次のあらすじから、姓と名の両方が示されている登場人物をすべて書き出しなさい。

抜粋文:
****************************************
あらすじ
兄弟一緒に翔凌高校に進学
中学3年の夏、サッカー部を引退した飛高蒼士は、やりたいこともなくさまざまなことに挑戦するが、どれも長続きせずに失敗に終わっていた。そんな中、蒼士は日課のランニングをしていると、海外のサッカーチームで活躍しているはずの年子の兄、飛高紅也が現れ、突然一対一のサッカー勝負を持ち掛けられる。中学の部活でベンチ入りすらできない蒼士と、紅也のあいだには大きすぎる実力差があったが、紅也の言葉に闘志を燃やした蒼士はみごと勝利を収める。そして蒼士は、紅也との勝負で自分が本当にやりたいことを再確認し、サッカーを続けるために翔凌高校に進学することを決める。一方の紅也も、ヨーロッパの強豪チームからの誘いを断り、翔凌高校に進学するのだった。入学後、二人はサッカー部に入部するためにグラウンドに向かうと、紅也効果もあって入部希望者が大勢集まっていた。そこで監督の路田御子は、本当にやる気がある者を選別するために入部試験を実施する。
一軍を目指して三軍からの下剋上
入部試験後、飛高蒼士はケガ人や初心者が属する三軍に入ることとなった。飛高紅也は一軍からのスタートで、インターハイ予選に出場できるのは一軍選手のため、蒼士は一刻も早く一軍への昇格を目指していた。しかし三軍キャプテンの仙道駿の指令で、パス練習だけを延々と繰り返す日々の中、三軍の選手は実践的な練習ができないことに不満を募らせる。だが蒼士は、仙道に自分の実力を認めさせて現状を変えようと練習を重ね、試行錯誤の中で仙道の真意に気づく。それからは練習に取り組む意識が変わり、パスの精度が飛躍的に上がった蒼士は、仙道の推薦もあってインターハイ予選に出場するメンバーを決めるための、一軍と二軍混成の紅白戦に出場することになる。紅白戦で活躍すれば一軍入りが確実になるため、蒼士は闘志を燃やすのだった。
****************************************
データセット:
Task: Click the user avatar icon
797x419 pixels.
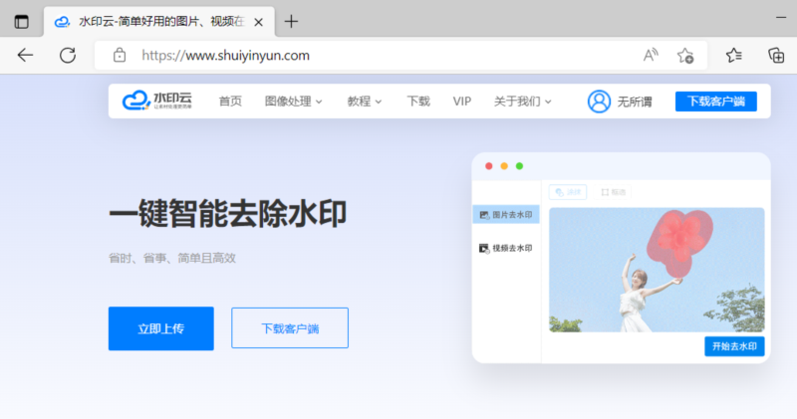Action: coord(599,101)
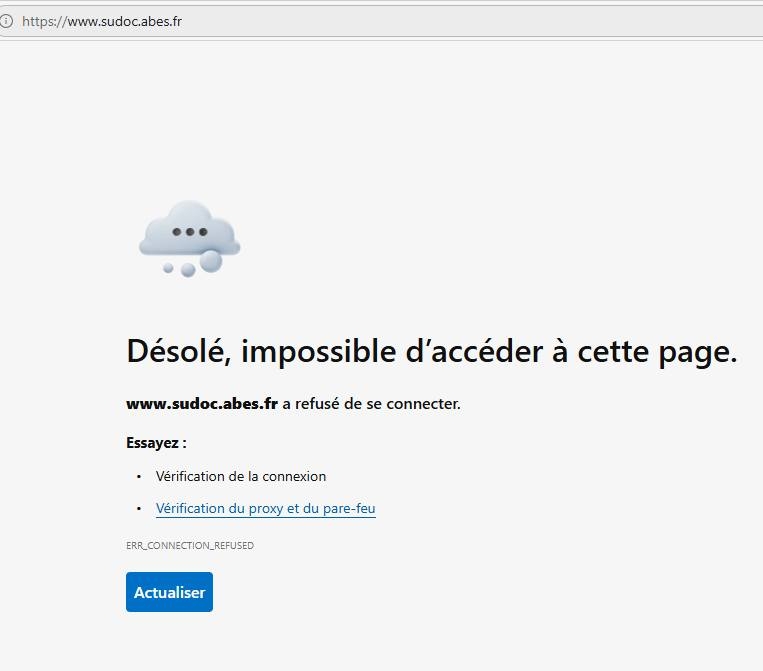The height and width of the screenshot is (671, 763).
Task: Click the "a refusé de se connecter" message
Action: pyautogui.click(x=371, y=404)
****************************************
演習結果:
飛高蒼士、飛高紅也、路田御子、仙道駿